Wirtschaftswoche: Diese Angst werden Passanten bei Ihrem Roboter auch bekommen. Er hat neun Kameras!
Heinla: Die braucht er auch, um autonom zu fahren. Wir schießen damit keine Fotos. Übrigens haben wir in Tests festgestellt, dass Fußgänger den Roboter eher ignorieren, wenn sie ihm begegnen.
Wirtschaftswoche: Da bin ich skeptisch, ob das in einer ruhigen deutschen Vorstadt so gelassen registriert wird, wenn ein kleiner Roboter über den Gehweg fährt. Haben Sie keine Bedenken, dass Ihre Maschine demoliert oder aufgebrochen wird, wenn sie so allein herumfährt?
Heinla: Unser Mitarbeiter, der bis zu 100 Roboter gleichzeitig beaufsichtigen kann, bekommt eine Info, wenn da jemand Schabernack treibt, und kann sich über Lautsprecher bemerkbar machen.
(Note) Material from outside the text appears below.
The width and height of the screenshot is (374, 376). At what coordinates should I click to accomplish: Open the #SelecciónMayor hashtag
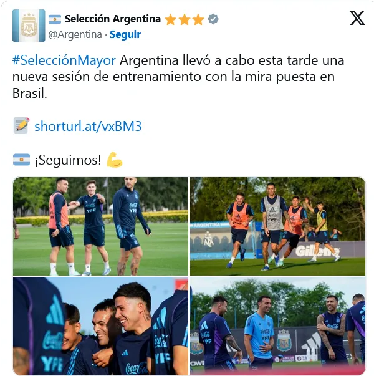64,60
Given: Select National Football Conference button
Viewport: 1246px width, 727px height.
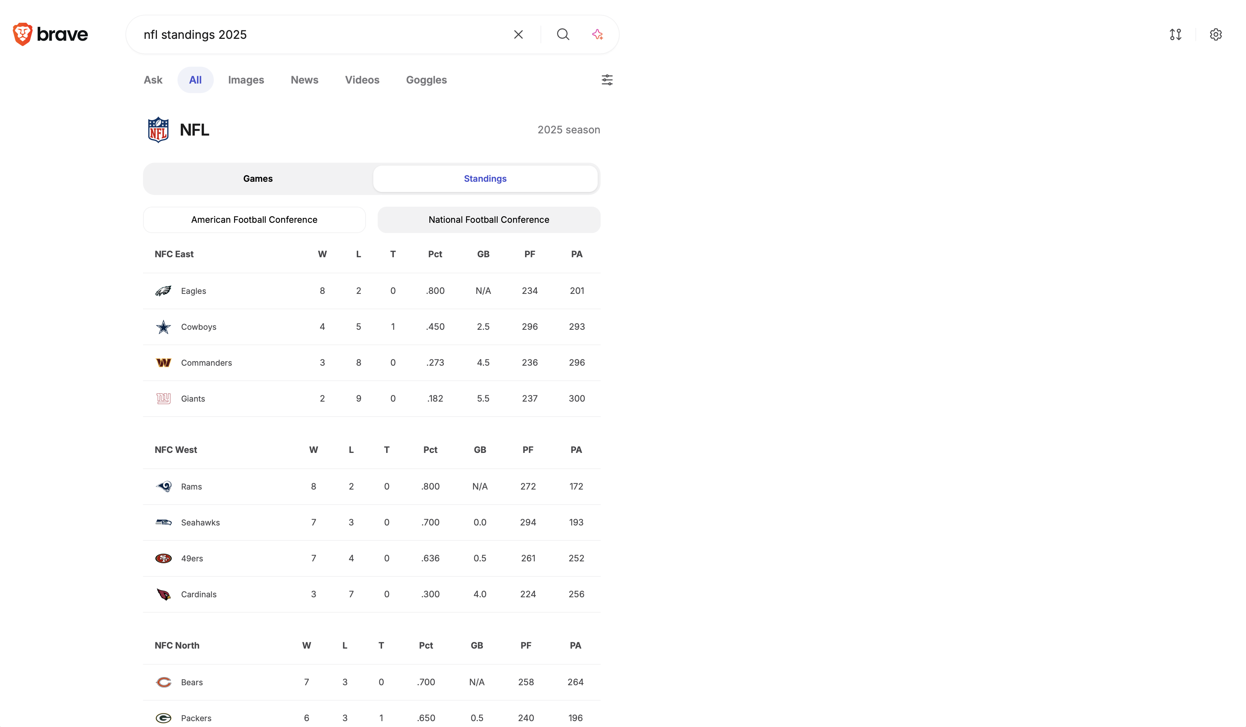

Aber das kann bei Autos auch passieren, dass jemand mit dem Schlüssel den Lack zerkratzt.
Wirtschaftswoche: Glauben Sie, dass Sie mit Ihrem Roboter große Konzerne wie Amazon, DHL und Google ein bisschen ärgern können?
Heinla: Startups konkurrieren immer mit großen Unternehmen. Generell glaube ich, dass genügend Platz auf dem Markt ist, dass viele Unternehmen den Wettbewerb der Zustellung beim Kunden unter sich aufteilen. Aber mit Skype haben wir auch schon mit Google konkurriert und am Ende können wir sagen, dass wir das Spiel gewonnen haben.